Exercise objective>
Your answer should reproduce every line of the material in which the word "service" occurs.

Records shown>
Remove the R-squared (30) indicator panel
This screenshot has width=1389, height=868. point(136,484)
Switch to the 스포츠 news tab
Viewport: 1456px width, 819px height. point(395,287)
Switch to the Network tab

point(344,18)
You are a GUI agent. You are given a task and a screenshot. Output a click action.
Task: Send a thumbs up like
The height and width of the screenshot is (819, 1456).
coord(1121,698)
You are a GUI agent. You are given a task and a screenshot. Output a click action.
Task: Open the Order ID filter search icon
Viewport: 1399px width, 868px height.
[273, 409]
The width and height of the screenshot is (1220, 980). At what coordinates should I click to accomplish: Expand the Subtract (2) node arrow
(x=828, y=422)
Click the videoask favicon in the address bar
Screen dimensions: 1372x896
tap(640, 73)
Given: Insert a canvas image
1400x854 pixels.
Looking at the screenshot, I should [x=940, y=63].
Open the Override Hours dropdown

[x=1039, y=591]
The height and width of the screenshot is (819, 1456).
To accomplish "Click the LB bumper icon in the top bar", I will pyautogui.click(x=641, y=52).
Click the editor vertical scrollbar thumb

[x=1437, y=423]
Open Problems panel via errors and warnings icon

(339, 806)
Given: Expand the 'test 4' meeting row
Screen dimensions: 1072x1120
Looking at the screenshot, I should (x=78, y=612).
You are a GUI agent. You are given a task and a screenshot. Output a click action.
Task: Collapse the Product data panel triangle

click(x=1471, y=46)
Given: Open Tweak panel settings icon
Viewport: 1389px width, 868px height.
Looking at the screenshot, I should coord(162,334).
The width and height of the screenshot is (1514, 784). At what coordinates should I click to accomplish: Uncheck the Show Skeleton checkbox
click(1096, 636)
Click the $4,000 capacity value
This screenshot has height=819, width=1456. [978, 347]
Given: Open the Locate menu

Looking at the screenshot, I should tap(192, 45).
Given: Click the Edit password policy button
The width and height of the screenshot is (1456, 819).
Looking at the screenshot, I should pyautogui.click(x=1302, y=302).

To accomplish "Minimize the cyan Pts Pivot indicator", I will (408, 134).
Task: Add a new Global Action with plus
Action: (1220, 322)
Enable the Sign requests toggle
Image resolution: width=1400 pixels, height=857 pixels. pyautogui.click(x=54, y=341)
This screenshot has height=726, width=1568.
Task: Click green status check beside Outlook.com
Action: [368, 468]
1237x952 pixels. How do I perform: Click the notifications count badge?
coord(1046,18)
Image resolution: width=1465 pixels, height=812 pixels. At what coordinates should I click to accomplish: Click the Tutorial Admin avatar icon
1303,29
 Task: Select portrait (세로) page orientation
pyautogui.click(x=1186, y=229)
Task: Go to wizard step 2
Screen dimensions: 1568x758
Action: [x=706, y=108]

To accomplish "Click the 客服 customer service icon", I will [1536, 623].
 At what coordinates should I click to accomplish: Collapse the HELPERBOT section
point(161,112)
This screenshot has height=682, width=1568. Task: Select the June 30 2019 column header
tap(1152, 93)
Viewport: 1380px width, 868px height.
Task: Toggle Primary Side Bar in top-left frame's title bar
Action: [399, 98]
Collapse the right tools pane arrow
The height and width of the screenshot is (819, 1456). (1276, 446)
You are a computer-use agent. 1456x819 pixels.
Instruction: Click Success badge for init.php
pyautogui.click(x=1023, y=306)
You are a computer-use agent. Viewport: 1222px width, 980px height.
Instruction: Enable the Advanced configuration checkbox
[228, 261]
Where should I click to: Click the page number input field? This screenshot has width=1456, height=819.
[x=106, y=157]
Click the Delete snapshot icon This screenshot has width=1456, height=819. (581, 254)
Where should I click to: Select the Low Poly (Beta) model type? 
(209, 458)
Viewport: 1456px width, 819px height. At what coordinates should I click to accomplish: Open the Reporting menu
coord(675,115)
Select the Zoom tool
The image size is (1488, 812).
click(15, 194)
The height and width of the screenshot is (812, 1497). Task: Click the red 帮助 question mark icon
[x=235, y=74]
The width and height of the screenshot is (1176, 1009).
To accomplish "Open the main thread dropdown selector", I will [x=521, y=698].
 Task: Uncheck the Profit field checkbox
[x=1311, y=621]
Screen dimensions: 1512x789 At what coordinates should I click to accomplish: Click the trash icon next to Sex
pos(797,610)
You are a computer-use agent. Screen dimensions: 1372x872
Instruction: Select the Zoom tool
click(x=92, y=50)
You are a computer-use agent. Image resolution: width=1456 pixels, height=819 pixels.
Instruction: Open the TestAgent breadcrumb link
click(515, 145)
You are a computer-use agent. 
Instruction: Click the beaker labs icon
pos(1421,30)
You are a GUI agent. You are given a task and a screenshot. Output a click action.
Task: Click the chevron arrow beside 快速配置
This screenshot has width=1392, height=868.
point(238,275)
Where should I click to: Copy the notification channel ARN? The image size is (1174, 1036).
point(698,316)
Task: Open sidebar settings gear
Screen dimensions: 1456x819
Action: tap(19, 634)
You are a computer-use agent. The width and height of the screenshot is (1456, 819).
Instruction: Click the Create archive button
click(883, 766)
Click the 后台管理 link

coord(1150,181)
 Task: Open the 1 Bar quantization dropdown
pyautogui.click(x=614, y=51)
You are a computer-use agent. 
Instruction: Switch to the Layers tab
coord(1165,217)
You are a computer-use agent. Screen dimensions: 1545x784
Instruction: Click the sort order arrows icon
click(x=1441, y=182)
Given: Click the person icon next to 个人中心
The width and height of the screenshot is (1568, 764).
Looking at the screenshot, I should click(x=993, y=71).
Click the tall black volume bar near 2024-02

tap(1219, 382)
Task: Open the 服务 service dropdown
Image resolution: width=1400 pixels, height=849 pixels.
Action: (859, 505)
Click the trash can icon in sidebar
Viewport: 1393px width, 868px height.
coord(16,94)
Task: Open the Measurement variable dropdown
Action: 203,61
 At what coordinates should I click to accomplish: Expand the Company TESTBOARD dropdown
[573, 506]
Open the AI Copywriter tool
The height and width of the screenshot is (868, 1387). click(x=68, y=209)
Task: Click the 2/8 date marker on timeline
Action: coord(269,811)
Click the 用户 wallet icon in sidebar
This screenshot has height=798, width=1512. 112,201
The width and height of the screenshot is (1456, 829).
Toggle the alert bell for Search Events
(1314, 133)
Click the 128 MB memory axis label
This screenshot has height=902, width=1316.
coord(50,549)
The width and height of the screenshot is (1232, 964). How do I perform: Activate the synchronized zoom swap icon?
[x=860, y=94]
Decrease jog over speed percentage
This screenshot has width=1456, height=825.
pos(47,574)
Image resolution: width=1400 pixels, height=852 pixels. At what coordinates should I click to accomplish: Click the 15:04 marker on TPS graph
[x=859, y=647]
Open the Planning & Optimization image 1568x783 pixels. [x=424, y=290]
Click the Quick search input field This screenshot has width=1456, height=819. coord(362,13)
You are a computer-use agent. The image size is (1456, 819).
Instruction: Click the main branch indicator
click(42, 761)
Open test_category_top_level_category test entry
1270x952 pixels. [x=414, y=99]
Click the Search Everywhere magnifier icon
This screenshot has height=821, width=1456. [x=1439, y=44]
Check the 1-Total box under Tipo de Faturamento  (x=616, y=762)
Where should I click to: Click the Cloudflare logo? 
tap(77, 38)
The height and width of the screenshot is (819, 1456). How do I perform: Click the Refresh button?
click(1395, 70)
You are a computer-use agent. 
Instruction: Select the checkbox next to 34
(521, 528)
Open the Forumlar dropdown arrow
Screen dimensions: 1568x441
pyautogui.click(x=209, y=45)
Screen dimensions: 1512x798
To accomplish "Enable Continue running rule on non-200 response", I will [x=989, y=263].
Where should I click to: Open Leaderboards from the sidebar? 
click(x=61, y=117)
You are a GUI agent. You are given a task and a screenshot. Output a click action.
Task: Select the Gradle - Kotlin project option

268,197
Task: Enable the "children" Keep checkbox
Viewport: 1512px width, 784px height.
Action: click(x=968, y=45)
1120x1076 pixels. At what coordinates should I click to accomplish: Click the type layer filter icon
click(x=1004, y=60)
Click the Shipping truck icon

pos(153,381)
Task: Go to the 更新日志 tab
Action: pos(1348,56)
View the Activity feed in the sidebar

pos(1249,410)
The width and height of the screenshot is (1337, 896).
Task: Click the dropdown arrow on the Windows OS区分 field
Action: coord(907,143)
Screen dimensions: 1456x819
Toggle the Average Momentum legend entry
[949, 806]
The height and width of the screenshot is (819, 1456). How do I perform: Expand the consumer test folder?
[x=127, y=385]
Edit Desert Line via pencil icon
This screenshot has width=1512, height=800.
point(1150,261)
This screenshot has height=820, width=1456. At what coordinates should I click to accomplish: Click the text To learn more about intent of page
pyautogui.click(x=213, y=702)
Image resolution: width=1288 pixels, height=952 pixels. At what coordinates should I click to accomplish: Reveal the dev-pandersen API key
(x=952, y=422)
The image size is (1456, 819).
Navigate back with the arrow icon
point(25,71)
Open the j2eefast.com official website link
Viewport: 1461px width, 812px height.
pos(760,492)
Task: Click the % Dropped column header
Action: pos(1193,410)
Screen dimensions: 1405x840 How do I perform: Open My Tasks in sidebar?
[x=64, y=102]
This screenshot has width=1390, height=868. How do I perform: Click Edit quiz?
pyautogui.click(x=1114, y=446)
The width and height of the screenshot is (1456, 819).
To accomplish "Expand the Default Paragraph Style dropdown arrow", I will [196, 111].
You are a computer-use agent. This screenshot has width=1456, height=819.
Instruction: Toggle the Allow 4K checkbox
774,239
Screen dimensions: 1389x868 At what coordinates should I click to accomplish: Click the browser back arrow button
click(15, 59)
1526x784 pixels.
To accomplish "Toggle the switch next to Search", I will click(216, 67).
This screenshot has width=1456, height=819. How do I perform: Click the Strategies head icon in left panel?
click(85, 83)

Written answer>
To accomplish "Click the 客服 customer service icon", I will [1536, 623].
Task: Open the 服务 service dropdown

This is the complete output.